Re: Estimates on data and cost per department for institutional archives?

From: Stevan Harnad <>
Date: Mon, 8 Dec 2003 22:48:41 +0000

JQ Johnson wrote:

> please note that I have replied only to one of the lists
> you CCed. Subscribers to the other lists may like me get multiple
> copies of your posts. If not, they don't have the context of Kan's
> original question.

This entire thread is archived and accessible at:

    "Estimates on data and cost per department for institutional archives?"

> The "total buyin" scenario puts an upper bound on the size of
> the archive. That upper bound is quite small, so the reductio
> argument leads one to conclude that disk space is not an issue for
> [p]reprints. I think that's a conclusion you would agree with.

Agreed. But I am talking about eprints, which means (optionally)
unrefereed preprints and (essentially) refereed postprints.

The 1st, 2nd, and 3rd purpose of the open access movement is to provide
free, full-text online access to all of the articles (2.5 million
annually) published in the planet's 24,000 refereed journals.
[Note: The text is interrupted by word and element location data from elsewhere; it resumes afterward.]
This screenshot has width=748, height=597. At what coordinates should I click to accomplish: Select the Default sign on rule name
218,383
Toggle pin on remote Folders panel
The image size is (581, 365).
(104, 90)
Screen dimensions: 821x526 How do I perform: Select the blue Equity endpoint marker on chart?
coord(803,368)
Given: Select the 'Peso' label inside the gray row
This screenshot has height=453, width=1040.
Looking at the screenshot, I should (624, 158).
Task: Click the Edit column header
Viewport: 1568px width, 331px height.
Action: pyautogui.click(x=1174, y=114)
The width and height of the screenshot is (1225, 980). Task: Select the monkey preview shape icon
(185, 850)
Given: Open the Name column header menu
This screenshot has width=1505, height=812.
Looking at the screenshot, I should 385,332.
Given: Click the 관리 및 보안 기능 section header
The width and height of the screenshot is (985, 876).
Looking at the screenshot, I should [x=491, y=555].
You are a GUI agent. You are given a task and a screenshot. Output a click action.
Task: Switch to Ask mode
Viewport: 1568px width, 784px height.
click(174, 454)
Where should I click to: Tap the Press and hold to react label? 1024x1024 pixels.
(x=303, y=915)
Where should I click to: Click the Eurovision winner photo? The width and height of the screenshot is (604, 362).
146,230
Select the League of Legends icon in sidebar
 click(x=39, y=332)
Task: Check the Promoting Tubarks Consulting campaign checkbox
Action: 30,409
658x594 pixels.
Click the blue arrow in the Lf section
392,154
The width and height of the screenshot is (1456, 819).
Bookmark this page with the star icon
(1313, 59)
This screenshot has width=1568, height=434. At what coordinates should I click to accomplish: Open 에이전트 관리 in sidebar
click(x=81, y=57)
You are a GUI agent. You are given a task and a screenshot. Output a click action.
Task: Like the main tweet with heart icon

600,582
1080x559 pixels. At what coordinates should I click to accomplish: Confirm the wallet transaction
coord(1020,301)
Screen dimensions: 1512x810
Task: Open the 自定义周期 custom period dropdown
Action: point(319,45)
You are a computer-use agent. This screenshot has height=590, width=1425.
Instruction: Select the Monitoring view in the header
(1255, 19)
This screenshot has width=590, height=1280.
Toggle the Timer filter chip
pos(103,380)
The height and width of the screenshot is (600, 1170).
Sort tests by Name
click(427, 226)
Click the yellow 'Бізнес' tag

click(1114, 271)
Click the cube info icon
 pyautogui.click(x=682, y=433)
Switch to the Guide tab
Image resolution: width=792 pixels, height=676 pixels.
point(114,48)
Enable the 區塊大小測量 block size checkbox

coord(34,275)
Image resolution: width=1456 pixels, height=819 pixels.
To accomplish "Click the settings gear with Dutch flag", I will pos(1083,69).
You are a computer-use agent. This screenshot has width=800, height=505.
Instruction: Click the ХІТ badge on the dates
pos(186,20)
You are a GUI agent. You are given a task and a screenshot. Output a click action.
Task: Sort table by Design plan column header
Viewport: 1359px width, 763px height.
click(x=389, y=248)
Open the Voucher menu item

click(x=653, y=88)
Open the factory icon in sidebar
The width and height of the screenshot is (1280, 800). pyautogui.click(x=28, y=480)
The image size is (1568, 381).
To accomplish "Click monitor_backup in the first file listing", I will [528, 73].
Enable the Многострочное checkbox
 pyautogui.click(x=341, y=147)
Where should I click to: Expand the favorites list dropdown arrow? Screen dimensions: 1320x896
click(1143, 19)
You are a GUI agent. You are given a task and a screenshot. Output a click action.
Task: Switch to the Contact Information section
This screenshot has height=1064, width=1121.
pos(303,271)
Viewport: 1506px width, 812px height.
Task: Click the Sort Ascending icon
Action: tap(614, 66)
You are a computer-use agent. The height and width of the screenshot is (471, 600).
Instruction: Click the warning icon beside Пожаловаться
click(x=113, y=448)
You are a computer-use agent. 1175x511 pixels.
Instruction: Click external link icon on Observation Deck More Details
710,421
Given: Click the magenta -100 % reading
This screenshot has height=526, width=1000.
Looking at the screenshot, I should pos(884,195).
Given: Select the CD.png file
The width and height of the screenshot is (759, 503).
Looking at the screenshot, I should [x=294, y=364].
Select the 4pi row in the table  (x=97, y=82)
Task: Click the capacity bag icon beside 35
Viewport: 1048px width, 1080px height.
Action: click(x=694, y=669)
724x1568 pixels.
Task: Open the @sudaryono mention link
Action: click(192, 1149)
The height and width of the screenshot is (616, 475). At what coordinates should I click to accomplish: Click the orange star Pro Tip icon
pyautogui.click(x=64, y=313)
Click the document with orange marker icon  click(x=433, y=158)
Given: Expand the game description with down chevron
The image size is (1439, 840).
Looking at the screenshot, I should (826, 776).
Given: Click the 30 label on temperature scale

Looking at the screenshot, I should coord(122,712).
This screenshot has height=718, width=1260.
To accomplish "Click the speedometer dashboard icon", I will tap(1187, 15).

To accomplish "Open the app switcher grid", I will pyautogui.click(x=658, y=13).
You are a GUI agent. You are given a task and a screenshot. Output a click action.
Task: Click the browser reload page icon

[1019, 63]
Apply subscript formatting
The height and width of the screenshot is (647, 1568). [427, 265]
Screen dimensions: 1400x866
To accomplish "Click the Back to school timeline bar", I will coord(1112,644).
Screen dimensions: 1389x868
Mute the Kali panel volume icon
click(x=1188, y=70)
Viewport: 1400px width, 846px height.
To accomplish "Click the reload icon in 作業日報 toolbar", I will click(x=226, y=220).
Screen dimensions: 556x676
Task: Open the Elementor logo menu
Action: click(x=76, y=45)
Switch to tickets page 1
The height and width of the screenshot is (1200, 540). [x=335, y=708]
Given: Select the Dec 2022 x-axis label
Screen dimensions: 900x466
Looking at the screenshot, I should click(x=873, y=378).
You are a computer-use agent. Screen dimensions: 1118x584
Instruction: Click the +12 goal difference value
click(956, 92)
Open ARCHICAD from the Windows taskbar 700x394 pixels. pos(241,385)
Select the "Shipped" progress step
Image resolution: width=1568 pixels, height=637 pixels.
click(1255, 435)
That means the refereed version of the article is the essential target;
providing access to that is the essential function of the archive; and
the rest are just bonuses, which must not be allowed to get in the way
of the essentials.

> You also seem to miss the point that many of us disagree
> with you about the goals/conceptualizaion of an institutional
> repository. Slightly different conceptualizations from yours, for
> instance the decision that the repository should hold, in addition
> to surrogates for published papers, the canonical copies of working
> papers or supplementary materials, can lead to very big differences
> in one's sizing expectations and budget for the repository.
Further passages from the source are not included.